Pangeo Batch workflows

This has come up a few things, most recently on the pangeo ML working group and cloud devops calls.

Motivation

Pangeo users would like a way to submit long-running tasks that aren’t necessarily tied to
the lifetime of a jupyterlab session. Examples include

  • Training a machine learning model
  • Performing a large ETL job

Demo

The introduction of Dask-Gateway does get us partway there. It (optionally)
decouples the lifetime of the Dask Cluster from the lifetime of the notebook
kernel. So we can piece together a batch-style workflow with some effort.

My prototype is at https://github.com/TomAugspurger/pangeo-batch-demo.

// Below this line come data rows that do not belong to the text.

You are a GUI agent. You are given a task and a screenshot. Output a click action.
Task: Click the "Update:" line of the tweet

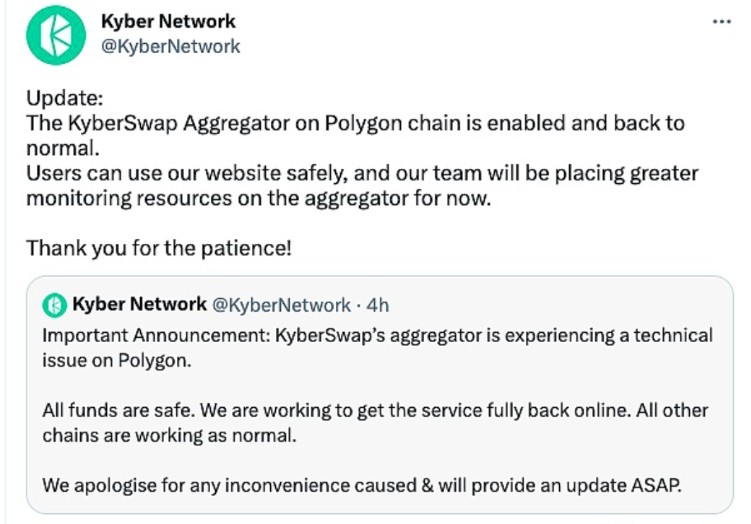[x=64, y=100]
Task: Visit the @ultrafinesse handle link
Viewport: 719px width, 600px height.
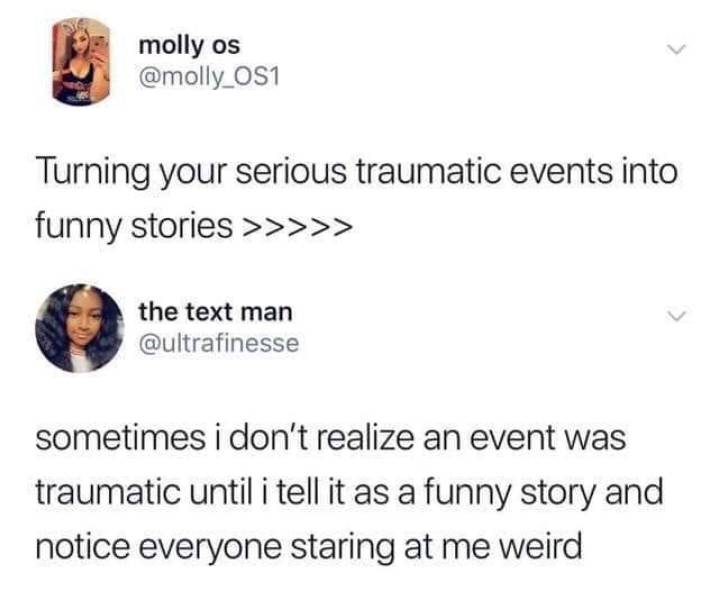Action: 219,343
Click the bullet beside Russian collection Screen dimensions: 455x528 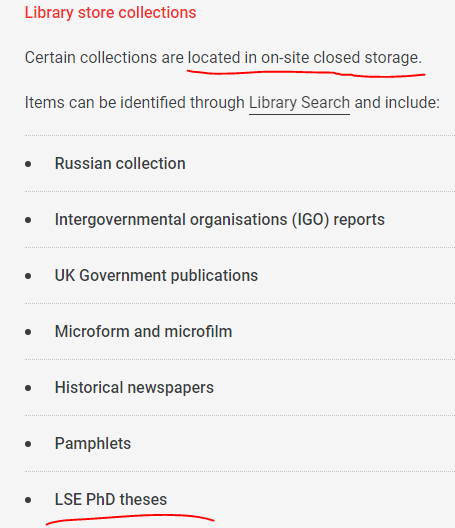[x=28, y=164]
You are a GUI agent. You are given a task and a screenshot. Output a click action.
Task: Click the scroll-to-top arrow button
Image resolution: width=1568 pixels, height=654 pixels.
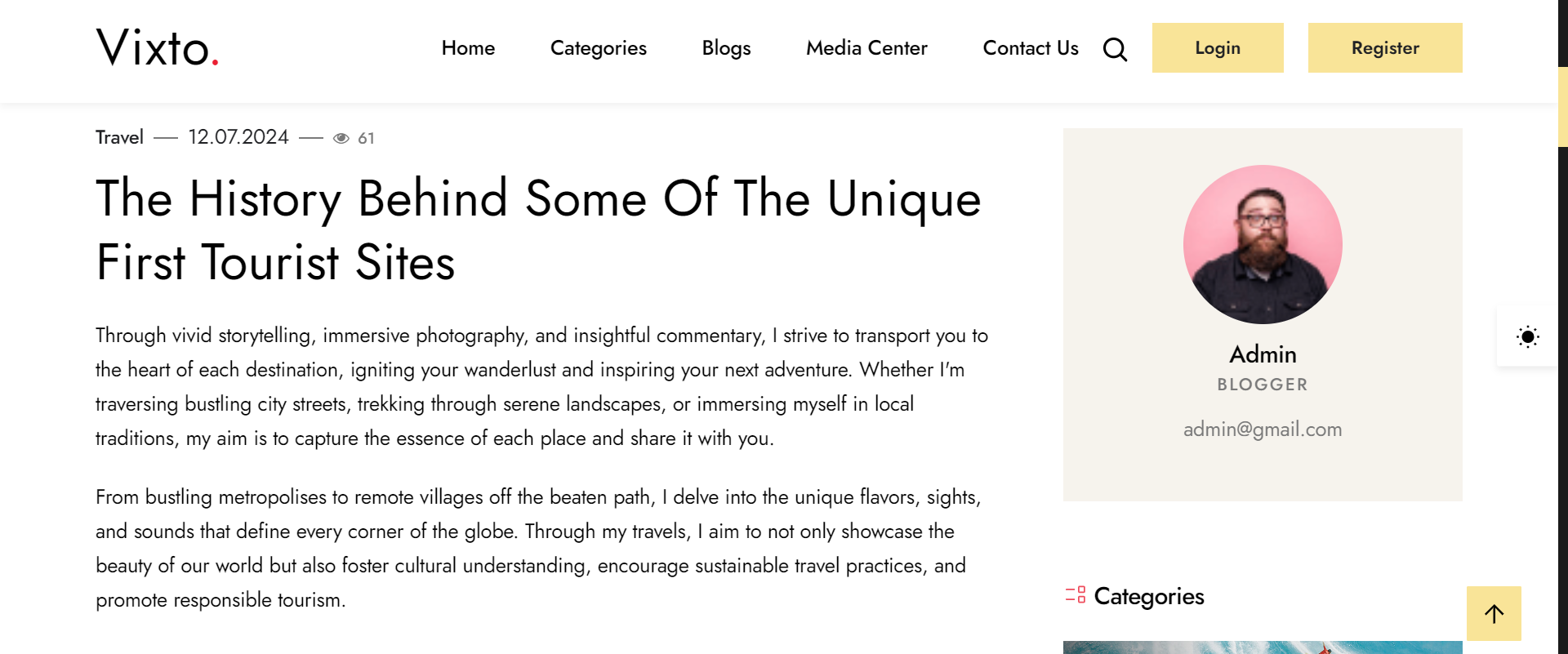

The
summary:

  1. Connect to the Gateway from outside the hub.
    auth = JupyterHubAuth(os.environ["PANGEO_TOKEN"])
    # Proxy address will be made easier to find.
    gateway = Gateway(
        address="https://staging.us-central1-b.gcp.pangeo.io/services/dask-gateway/",
        proxy_address="tls://104.197.142.28:8786",
        auth=auth
    )

This requires

  1. Start a Cluster that stays alive
    cluster = gateway.new_cluster(shutdown_on_close=False)

This is the batch-style workflow, where the client (a Python process running on my laptop) can go away but the computation continues.

  1. Submit your job
    fut = client.submit(main)
    fire_and_forget(fut)

We’re building of dask here, so our job submission is a Python function that we submit with the Dask client. We also call fire_and_forget on the result to ensure that the computation completes, even if all the clients go away.

In my example, the job does a grid search using joblib’s Dask backend. The
training happens on the cluster.

Issues

There are plenty of issues with this approach.

  1. Users don’t have great visibility into the status of jobs, what’s been submitted.
    The Dask Dashboard is available, but that’s about it.
  2. Clusters aren’t shut down. The shutdown_on_close argument lets us disconnect
    the client, but there’s no easy way to say “shut this down when my main job
    completes”. You’d need to manually reconnect to the gateway and shut things down,
    or wait for pangeo to shut it down for you after 60 minutes of inactivity.
  3. The main job is running on a Dask worker, which can cause strange things
    (e.g. trying to close the cluster from within a worker is… strange).

Issues 2 and 3 point to the need for something to manage the computation other
than the cluster itself. I think the possible options are either JupyterHub or
perhaps Dask Gateway. Even once that’s implemented, we’d still want some basic
reporting on what jobs users have submitted and their output.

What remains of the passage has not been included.